A typical high-level view is:
TLOAD -> layout / staging transform -> compute -> TSTORE
Depending on the kernel, the middle stages may include operations such as:
TEXTRACTTMOVTTRANS- vector compute instructions
- matrix instructions such as
TMATMUL
This interpretation is consistent with the optimization guidance in docs/coding/opt.md.

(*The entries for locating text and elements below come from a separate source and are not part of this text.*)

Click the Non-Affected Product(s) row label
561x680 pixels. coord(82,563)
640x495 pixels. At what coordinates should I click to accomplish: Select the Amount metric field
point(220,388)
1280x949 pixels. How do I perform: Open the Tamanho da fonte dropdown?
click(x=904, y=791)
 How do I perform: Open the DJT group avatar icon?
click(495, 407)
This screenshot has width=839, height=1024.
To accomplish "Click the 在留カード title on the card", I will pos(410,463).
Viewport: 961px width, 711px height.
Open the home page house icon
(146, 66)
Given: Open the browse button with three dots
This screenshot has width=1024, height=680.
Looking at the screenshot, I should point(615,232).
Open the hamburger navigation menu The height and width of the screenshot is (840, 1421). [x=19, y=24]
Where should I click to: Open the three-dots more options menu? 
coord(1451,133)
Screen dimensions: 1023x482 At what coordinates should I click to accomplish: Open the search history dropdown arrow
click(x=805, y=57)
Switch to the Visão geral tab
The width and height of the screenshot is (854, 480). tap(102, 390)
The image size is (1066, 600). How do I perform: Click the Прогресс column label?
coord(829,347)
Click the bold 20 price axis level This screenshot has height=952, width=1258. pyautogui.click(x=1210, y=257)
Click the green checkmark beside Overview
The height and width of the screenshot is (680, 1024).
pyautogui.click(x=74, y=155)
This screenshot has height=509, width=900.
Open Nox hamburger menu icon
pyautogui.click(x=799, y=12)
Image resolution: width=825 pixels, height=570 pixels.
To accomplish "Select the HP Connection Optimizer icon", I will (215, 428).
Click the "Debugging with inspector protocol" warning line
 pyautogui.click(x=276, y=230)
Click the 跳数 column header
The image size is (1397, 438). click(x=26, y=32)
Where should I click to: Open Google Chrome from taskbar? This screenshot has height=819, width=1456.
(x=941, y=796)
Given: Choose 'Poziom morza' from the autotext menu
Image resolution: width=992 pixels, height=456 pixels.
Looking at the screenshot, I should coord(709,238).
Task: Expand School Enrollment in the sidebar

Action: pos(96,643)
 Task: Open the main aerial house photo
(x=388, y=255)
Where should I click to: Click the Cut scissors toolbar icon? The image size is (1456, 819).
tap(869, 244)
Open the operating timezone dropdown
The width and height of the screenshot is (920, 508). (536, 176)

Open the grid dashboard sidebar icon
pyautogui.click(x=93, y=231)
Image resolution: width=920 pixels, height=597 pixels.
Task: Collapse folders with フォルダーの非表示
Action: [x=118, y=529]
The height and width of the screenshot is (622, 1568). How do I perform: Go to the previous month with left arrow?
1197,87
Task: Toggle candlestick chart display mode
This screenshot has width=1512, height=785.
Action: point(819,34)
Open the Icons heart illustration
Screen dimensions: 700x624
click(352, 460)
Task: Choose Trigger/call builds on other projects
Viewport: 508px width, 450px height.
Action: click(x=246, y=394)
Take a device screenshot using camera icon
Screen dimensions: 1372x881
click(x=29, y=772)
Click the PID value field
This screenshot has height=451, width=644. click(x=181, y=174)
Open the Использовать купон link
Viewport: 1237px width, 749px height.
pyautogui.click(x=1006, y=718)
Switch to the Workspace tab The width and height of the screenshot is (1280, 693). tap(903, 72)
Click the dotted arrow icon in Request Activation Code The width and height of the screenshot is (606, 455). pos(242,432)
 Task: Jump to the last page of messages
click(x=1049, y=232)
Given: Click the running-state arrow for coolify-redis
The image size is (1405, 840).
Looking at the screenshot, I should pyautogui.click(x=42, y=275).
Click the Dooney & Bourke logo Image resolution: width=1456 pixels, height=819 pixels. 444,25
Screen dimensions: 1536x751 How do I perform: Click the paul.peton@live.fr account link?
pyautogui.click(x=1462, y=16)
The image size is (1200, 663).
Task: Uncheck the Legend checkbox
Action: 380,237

2. Hardware-visible stages and software-visible stages¶
At the software level, PTO developers usually reason about stages such as:
- loading tiles from GM
- transforming or reshaping staged data
- executing vector or cube compute
- storing results back to GM
The exact hardware mapping is backend-dependent, but the programming goal is stable:
- keep useful stages overlapped when dependencies allow it
- avoid unnecessary stalls
- avoid draining the whole pipeline when only a local dependency needs to be enforced
3. Role of buffering¶
Pipeline overlap usually relies on buffering strategies such as:
- double buffering
- staged temporary tiles
- explicit producer-consumer synchronization
The core idea is simple:
- while one tile is being consumed by a later stage, another tile can be prepared for an earlier stage
Whether this helps depends on:
- the kernel structure
- the dominant bottleneck
- available on-chip resources
- correctness of the dependency structure
4. Role of events and synchronization¶
The current repository documents an explicit event model in docs/coding/Event.md.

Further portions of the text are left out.